:: Job ::
Retype the blog post below word for word, from "Nine candles on" up to and including "other, after all!".

:: Passage ::
= = =

Hermes has slippers too.
At 3:15, out came a parade of preschoolers, all wearing new reflective thingabobs for safety. He’ll goes back tomorrow morning. Tonight everyone is tired – me too – and feelings are all over the map. One is nearly giddy with mentally categorizing tomorrow’s classes and the people who she met today who may well be in tomorrow’s math class. One was quite discouraged at the long school day and feeling behind and classmates who were taking a little while to warm up. And Athena is almost perplexed at the friendliness of the girls in her class. At every turn they make sure she has understood what to do and has the right pencil to do it with. That girl has spent her life reading books about kids who are unkind to the new kid in school – Anne of Green Gables, By the Banks of Plum Creek, Bridge to Terebithia – I think she must have geared herself up for that. But these girls are nothing like that! Well, praise God, I say! Let us hope that is a foretaste of the year to come.
Our First Party
July 31st we had our first party in our new-for-this-year home. Apollo and Switzerland both have birthdays on August 1st, and Boncourt very practically has its National Holiday fireworks on the 31st so that everyone can sleep in on the day off after staying up late and watching the show. Our family here as well as some old family friends joined us for the Mexican fiesta buffet and after dark we watched the fireworks from our front lawn. They shoot them off from the soccer field which is just below us so we had a good view aside from a few which exploded low and just behind the large walnut tree in the cow field across the road. In between dinner and fireworks we celebrated 9 years of Apollo and he received some rather nice gifties. We gave him our family gifts on his actual birthday, the next day after we came home from church. And at church he also got a Very Nice Gift from the Lord: he got to meet his teacher for the year, Madame Choulat, the young, pretty and kind lady who was sitting right in front of us. Coincidence? I don’t think so. Thanks to all of you, too, for your kind birthday wishes. Our dinner al fresco ~ I love eating outside.
Nine candles on the cake.
Don’t you love pictures of kids blowing out candles with puffy cheeks?
Pleased with the prospect of his presents.
They really do love each other, after all!
Here is a lizard that Hermes drew on the white board as a birthday present for Apollo. Don’t you like it sticking out its tongue?

= = =

:: Material ::

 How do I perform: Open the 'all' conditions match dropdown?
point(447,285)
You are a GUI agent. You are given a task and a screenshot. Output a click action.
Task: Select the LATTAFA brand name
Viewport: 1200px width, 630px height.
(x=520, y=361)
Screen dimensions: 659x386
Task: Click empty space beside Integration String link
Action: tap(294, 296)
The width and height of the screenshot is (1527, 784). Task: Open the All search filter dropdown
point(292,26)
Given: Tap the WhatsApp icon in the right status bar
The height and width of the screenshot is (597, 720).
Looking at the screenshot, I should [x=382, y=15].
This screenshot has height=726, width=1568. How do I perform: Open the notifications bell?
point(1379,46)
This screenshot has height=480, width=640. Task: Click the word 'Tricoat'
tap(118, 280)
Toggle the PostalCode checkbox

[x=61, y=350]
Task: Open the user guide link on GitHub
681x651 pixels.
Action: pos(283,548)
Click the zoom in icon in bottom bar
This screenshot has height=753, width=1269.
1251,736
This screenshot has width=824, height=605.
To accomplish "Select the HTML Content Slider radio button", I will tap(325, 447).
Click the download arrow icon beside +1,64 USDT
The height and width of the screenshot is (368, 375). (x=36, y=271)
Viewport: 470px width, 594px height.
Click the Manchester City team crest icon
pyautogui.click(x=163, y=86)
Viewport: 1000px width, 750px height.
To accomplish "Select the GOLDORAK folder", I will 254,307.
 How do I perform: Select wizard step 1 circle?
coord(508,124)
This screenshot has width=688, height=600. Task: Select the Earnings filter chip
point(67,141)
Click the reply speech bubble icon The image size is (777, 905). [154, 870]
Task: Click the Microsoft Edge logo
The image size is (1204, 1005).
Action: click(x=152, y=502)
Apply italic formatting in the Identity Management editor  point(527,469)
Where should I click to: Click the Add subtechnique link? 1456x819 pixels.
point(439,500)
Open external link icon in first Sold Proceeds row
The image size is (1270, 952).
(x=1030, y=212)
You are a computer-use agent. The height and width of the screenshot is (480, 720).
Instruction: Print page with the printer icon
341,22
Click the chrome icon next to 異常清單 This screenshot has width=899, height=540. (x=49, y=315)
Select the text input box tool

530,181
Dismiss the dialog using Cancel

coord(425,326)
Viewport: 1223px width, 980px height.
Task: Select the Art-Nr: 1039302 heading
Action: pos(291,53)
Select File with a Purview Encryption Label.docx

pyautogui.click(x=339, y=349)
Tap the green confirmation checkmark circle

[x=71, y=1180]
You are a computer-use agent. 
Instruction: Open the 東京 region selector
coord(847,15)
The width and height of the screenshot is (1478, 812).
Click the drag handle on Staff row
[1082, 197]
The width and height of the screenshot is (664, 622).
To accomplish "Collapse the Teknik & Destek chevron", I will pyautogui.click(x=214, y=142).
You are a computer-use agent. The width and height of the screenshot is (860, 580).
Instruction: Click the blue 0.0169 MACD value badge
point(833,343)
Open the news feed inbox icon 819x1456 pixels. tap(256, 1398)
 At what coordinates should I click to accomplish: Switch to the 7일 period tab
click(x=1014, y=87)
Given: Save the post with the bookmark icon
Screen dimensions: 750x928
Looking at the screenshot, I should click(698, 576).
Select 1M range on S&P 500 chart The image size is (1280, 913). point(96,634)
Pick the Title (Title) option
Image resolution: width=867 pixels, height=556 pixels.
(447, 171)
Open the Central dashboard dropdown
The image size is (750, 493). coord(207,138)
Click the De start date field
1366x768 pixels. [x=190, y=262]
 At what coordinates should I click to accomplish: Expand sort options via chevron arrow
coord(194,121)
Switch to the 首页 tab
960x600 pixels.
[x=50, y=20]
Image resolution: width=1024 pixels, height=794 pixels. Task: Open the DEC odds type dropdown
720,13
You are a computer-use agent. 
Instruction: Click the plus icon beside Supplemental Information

= = =

:: Written response ::
Nine candles on the cake.
Don’t you love pictures of kids blowing out candles with puffy cheeks?
Pleased with the prospect of his presents.
They really do love each other, after all!